# Holiday Party and Training



## Datu Tim Hartman (Dec 26, 2003)

Seasons Greetings-

I hope that everyone is safely enjoying the holiday. This Saturday and Sunday is our annual end of year party and weekend training. The party is Saturday night 5-9pm and training is Sunday 11am - 2pm. We have confirmation from Michigan and Canada. If anyone need directions or any other information feel free to call me on my cell 716-432-0600.



Happy Holidays,
Datu Tim Hartman
WMAA


----------



## arnisador (Dec 26, 2003)

Enjoy!


----------



## Rich Parsons (Dec 27, 2003)

Arrived safe and sound, even after customs


----------



## Cruentus (Dec 29, 2003)

Had a great time. Good training, food, and fun!

The only thing that sucked was crossing the border. Wehn traffic completely stopped, the sign said 1 1/2 km to the bridge. I didn't cross from Canada to Buffalo til' 3 hours later. :shrug: 

I sure hope they catch whoever they were looking for.

PAUL :asian:


----------



## Bob Hubbard (Dec 29, 2003)

Party was a blast, got to see some great folks. 

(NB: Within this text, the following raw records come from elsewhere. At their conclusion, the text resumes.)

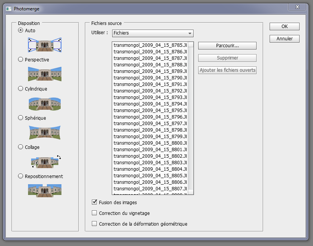Select file transmongol_2009_04_15_8785 in list
This screenshot has height=246, width=313.
[x=150, y=45]
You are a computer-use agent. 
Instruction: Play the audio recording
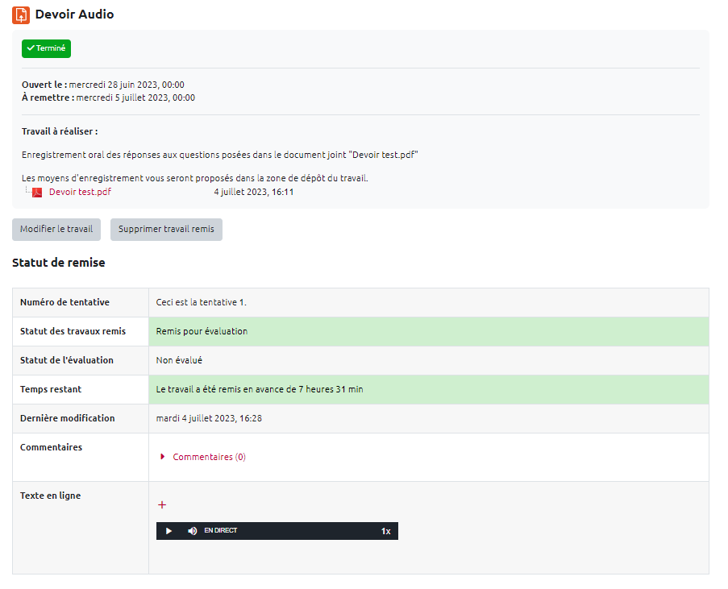168,531
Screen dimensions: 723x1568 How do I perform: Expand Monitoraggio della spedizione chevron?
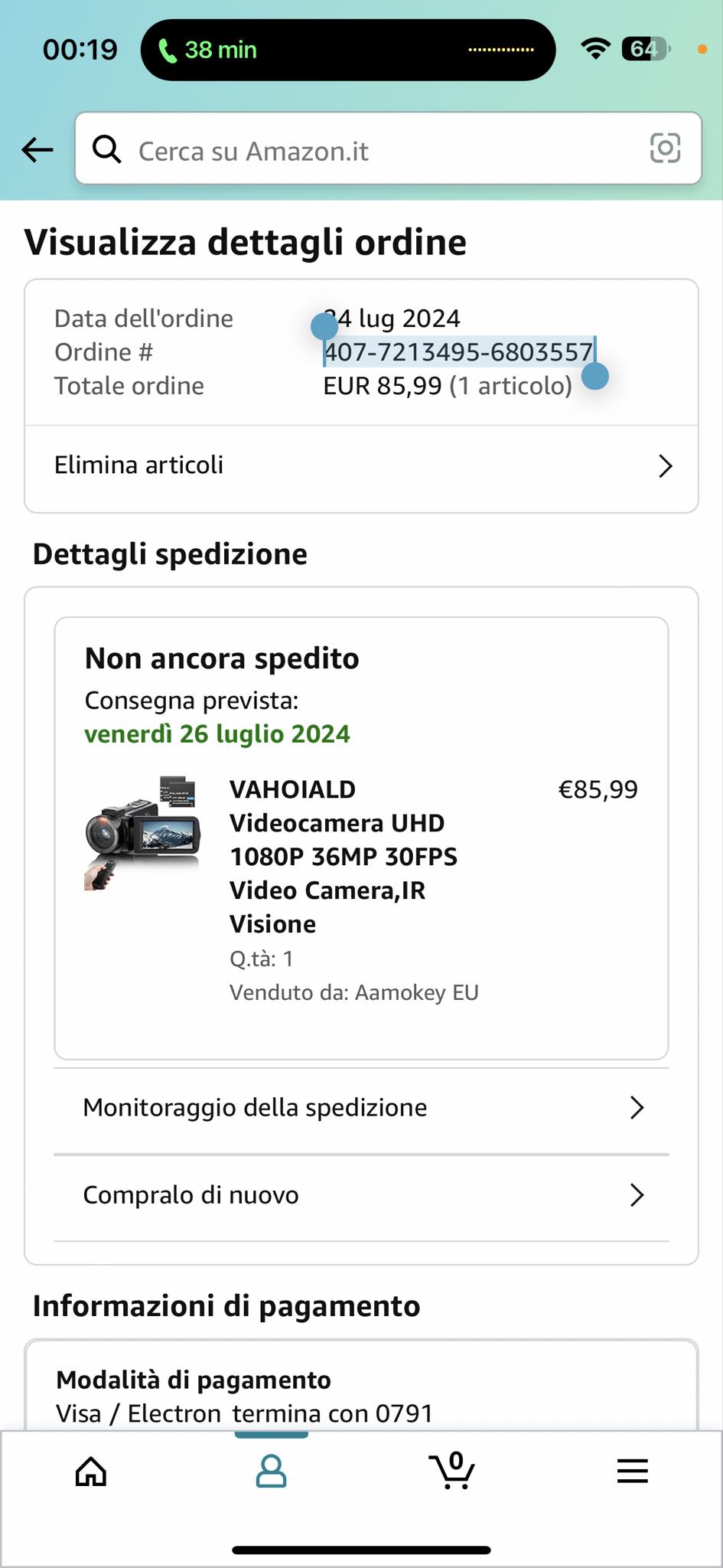[636, 1108]
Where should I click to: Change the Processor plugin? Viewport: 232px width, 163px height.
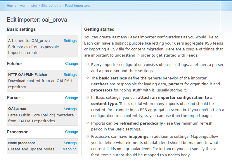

The tradition continued with Rich and I sparring, and this year I got the chance to cross sticks with Paul.  All in all, mucho fun!

Y'all come by next year!


----------



## Cruentus (Dec 29, 2003)

> _Originally posted by Kaith Rustaz _
> *The tradition continued with Rich and I sparring, and this year I got the chance to cross sticks with Paul.  All in all, mucho fun!
> *



lol...hows the top of your head feel?


----------



## Rich Parsons (Dec 29, 2003)

I am back and safe.

I enjoyed the great hospitality of Janice and Thor and Loki, and oh yeah Tim 

I enjoyed the party and the get together. Good Training as well on Sunday.


----------